→ What is being asked: Quote the lines starting with the line containing "The width and height of the screenshot is (1235, 539)." and going on through the line containing "center [71, 300].", reproducing them exactly and giving nothing else.

→ Provided data:
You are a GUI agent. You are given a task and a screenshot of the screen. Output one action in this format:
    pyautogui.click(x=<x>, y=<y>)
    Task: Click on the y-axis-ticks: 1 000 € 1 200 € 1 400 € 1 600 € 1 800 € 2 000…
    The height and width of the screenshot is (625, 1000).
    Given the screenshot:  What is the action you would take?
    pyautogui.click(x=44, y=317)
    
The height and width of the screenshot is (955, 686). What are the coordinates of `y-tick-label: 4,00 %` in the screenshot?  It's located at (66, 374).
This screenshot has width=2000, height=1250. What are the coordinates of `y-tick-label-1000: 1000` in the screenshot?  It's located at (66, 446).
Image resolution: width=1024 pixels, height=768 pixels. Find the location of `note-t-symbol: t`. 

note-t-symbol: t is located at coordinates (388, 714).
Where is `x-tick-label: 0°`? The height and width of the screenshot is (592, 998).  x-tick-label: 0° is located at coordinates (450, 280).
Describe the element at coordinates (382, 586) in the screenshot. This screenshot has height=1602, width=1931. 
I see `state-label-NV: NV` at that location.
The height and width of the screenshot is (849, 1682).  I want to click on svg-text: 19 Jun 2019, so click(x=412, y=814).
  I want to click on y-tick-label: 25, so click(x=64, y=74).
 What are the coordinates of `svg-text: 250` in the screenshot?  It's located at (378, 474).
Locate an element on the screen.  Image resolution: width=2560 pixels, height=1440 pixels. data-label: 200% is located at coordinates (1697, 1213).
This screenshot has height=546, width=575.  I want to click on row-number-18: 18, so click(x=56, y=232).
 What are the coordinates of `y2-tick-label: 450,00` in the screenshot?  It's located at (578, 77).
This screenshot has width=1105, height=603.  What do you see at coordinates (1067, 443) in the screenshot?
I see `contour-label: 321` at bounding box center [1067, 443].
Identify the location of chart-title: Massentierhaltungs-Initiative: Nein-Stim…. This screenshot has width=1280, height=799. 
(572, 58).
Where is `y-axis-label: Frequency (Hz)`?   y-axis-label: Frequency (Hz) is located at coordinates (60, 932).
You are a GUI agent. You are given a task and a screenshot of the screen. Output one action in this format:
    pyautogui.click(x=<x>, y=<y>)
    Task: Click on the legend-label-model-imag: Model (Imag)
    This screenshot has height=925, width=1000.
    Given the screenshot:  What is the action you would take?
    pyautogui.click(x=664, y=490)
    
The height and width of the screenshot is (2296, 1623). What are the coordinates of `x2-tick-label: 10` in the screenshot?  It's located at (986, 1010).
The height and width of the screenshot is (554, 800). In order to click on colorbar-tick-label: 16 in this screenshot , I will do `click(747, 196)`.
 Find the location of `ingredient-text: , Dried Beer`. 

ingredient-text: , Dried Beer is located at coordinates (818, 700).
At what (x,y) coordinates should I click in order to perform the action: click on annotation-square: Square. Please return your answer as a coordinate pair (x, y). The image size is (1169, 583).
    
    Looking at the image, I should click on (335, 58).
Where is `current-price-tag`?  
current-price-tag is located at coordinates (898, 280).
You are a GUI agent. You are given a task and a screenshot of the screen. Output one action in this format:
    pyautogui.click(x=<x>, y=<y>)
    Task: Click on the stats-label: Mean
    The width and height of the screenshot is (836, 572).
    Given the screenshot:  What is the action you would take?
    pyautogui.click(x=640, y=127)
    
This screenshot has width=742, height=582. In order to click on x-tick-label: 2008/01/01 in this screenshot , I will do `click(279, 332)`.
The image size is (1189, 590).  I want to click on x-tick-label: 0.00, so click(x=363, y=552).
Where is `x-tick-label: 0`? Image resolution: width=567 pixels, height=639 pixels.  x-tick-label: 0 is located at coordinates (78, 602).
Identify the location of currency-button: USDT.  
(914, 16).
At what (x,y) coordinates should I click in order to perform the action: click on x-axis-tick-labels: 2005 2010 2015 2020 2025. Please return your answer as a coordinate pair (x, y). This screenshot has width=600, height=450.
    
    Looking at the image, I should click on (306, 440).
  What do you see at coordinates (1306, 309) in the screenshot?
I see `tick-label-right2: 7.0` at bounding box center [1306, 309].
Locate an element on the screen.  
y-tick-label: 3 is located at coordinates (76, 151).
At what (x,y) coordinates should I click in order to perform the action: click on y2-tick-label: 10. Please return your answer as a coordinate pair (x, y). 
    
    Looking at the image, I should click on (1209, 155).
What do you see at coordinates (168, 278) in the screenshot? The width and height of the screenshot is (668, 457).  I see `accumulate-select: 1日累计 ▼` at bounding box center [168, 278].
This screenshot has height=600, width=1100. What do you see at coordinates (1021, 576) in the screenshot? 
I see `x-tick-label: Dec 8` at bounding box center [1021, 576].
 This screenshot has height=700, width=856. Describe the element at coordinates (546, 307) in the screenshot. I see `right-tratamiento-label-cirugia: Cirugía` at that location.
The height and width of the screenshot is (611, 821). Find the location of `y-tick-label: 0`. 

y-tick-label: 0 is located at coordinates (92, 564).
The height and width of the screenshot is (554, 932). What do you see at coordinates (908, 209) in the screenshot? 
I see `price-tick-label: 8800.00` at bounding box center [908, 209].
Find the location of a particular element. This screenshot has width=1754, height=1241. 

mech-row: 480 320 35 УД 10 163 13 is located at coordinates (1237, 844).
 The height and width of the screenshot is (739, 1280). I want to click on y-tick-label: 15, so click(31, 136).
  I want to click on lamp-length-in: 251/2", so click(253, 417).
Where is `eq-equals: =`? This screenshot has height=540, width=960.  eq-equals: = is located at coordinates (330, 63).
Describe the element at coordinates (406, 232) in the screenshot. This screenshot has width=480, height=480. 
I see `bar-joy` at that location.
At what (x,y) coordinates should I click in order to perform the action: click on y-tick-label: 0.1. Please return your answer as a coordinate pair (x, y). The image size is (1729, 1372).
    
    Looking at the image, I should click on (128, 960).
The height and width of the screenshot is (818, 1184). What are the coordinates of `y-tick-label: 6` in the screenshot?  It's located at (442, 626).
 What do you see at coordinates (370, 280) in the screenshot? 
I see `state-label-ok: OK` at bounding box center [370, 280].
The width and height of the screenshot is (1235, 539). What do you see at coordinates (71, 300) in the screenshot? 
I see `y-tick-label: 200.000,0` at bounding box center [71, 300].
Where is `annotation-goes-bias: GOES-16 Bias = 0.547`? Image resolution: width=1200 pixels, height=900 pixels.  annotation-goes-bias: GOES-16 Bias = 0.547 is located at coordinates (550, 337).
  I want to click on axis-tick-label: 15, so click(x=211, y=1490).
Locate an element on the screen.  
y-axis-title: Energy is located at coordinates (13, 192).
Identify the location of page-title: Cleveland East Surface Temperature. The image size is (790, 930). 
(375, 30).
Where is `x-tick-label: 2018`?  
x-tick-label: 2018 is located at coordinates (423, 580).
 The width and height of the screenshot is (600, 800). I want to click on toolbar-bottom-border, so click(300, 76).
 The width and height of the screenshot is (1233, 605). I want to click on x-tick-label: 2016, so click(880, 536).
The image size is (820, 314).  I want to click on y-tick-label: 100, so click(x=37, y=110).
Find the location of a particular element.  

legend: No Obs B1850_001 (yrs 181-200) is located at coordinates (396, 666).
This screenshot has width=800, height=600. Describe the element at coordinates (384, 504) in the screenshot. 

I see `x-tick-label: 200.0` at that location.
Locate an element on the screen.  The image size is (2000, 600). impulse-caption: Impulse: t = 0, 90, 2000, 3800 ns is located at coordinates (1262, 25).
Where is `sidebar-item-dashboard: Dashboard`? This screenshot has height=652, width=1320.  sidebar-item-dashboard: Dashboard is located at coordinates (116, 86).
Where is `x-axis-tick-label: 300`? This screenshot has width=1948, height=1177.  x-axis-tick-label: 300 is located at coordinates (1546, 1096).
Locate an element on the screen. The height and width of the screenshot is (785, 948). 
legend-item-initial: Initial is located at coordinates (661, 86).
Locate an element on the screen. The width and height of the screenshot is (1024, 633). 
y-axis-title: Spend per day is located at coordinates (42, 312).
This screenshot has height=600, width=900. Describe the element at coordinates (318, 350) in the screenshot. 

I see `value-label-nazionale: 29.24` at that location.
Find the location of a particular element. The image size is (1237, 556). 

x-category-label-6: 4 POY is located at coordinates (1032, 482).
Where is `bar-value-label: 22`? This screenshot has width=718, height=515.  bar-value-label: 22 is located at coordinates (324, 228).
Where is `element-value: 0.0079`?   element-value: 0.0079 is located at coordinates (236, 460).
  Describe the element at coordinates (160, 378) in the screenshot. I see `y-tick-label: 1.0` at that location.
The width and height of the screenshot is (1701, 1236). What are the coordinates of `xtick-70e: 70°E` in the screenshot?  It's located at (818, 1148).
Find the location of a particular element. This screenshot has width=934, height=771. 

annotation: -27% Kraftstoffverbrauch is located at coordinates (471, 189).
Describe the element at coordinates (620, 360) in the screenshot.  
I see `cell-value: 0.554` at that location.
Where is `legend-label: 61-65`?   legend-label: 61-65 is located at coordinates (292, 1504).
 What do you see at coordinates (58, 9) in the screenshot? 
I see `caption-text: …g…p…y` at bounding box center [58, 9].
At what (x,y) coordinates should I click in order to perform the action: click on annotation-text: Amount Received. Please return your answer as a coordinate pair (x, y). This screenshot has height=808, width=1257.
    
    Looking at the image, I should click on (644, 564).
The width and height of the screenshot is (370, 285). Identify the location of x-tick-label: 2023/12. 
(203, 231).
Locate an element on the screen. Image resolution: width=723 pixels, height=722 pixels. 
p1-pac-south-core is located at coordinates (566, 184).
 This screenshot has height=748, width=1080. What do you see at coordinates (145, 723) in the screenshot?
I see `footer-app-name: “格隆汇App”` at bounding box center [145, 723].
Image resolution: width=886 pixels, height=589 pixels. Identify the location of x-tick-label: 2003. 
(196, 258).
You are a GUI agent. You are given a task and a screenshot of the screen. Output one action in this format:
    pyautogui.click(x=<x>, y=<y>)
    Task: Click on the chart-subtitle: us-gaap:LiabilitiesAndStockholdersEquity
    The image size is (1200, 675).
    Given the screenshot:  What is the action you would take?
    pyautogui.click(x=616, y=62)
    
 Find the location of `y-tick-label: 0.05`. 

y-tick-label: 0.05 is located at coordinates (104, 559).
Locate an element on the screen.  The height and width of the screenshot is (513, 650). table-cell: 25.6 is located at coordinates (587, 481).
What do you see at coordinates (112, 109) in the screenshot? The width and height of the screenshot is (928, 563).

→ Answer box:
The width and height of the screenshot is (1235, 539). What do you see at coordinates (71, 300) in the screenshot? 
I see `y-tick-label: 200.000,0` at bounding box center [71, 300].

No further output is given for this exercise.